Très remonté contre Ntsimi, François Bozizé, le chef de l'État centrafricain, mène campagne depuis plusieurs mois pour obtenir son limogeage. « La Cemac fait du surplace depuis deux ans, a jugé Bozizé le 15 février sur la chaîne Voxafrica. Nous accusons le président de la Commission de ne pas respecter les textes, de faire traîner les choses. » Et d'enfoncer le clou : « Il faut qu'un sommet des chefs d'État ait lieu pour prendre enfin de grandes décisions. La Cemac doit fonctionner comme les autres institutions sous-régionales d'Afrique. On tourne en rond.

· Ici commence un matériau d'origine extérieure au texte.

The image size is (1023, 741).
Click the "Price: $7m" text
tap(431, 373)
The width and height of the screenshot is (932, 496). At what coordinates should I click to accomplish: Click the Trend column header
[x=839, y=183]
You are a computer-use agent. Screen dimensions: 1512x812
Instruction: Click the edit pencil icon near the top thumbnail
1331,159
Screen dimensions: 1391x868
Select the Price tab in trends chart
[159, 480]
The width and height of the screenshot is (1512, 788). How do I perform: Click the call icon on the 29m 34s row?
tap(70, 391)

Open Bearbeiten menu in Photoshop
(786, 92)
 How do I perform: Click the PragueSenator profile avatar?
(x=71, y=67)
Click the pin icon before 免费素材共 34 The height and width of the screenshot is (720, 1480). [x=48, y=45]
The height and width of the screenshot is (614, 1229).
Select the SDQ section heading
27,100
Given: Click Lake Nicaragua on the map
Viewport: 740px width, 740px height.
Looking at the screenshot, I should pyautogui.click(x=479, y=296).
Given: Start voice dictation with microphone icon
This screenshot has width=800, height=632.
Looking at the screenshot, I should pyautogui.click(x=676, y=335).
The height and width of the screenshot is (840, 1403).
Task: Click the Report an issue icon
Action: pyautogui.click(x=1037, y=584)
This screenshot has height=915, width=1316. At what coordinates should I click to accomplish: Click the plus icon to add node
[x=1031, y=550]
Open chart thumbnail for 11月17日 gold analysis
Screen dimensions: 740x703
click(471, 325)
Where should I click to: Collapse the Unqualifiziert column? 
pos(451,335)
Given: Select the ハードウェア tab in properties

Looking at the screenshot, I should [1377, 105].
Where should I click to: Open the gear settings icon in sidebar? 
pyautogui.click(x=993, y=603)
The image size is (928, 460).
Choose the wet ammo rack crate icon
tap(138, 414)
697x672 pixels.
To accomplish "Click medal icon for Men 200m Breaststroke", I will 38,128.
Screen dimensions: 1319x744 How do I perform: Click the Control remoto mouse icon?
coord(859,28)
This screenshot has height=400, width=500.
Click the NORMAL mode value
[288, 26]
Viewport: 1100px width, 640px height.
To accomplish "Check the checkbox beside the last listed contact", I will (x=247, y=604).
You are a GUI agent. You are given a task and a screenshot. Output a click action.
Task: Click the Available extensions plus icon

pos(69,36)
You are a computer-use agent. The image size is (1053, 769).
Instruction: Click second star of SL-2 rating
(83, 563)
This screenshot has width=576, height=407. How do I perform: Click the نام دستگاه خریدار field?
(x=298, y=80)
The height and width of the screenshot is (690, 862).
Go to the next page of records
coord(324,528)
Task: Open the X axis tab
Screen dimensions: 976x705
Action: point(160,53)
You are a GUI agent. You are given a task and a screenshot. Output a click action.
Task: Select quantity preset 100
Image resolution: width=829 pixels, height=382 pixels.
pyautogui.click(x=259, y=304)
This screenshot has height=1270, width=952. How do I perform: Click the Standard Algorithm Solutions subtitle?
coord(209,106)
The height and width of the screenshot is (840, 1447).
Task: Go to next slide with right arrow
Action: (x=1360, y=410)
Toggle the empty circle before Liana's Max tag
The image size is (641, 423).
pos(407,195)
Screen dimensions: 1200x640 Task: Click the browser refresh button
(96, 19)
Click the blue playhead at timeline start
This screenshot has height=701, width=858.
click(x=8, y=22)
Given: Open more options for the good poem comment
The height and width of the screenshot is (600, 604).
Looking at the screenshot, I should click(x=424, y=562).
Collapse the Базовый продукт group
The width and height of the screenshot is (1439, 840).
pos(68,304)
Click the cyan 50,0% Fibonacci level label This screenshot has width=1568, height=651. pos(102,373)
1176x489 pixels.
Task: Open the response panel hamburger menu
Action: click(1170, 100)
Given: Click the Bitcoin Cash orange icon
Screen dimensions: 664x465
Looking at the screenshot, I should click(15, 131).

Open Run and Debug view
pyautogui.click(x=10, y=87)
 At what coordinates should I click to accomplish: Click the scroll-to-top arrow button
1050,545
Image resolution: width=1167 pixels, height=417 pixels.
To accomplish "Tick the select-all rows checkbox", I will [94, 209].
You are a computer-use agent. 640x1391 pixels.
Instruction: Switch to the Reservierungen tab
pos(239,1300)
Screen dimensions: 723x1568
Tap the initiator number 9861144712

Je dois le dénoncer. » Antoine Ntsimi n'a pas réagi à ce coup de sang présidentiel. « Je ne commente pas les propos des chefs d'État », a-t-il confié à Jeune Afrique.

Rotation

Depuis les deux sommets de 2010, en janvier à Bangui et en juin à Brazzaville, les dirigeants des six pays de la Cemac ne se sont plus réunis, laissant en plan plusieurs grands chantiers : le rapprochement des Bourses de Libreville et de Douala, le passeport biométrique, le lancement de la compagnie sous-régionale Air Cemac...

Pour relancer la machine, François Bozizé rappelle le principe de rotation à la tête des institutions selon l'ordre alphabétique, adopté en janvier 2010 au sommet de Bangui. Il pousse, au poste de président de la Commission, ses poulains, deux anciens Premiers ministres centrafricains : Élie Doté (65 ans) et, surtout, Enoch Dérant-Lakoué (67 ans), l'actuel président du Parti social démocrate (PSD). Issu comme François Bozizé de la région de Bossangoa, franc-maçon, ce dernier présente en outre l'avantage d'être un proche de Denis Sassou Nguesso. Le chef de l'État congolais, qui assure actuellement la présidence de la Cemac, soutiendrait ainsi son homologue centrafricain dans sa volonté d'évincer Antoine Ntsimi.

Grand-messe

Encore faut-il qu'un consensus se dessine au plus haut niveau - le Camerounais Paul Biya s'oppose en toute logique au départ de Ntsimi - et qu'un sommet se tienne enfin... Initialement prévu en janvier 2012, il a été repoussé à mars, Coupe d'Afrique des nations oblige (elle s'est tenue du 21 janvier au 12 février au Gabon et en Guinée équatoriale). Puis, il a été à nouveau remis, à fin avril, en raison du départ du président camerounais vers la Suisse. La grand-messe devrait finalement avoir lieu en mai. À ce rythme, Antoine Ntsimi tiendra probablement jusqu'à la fin de son mandat.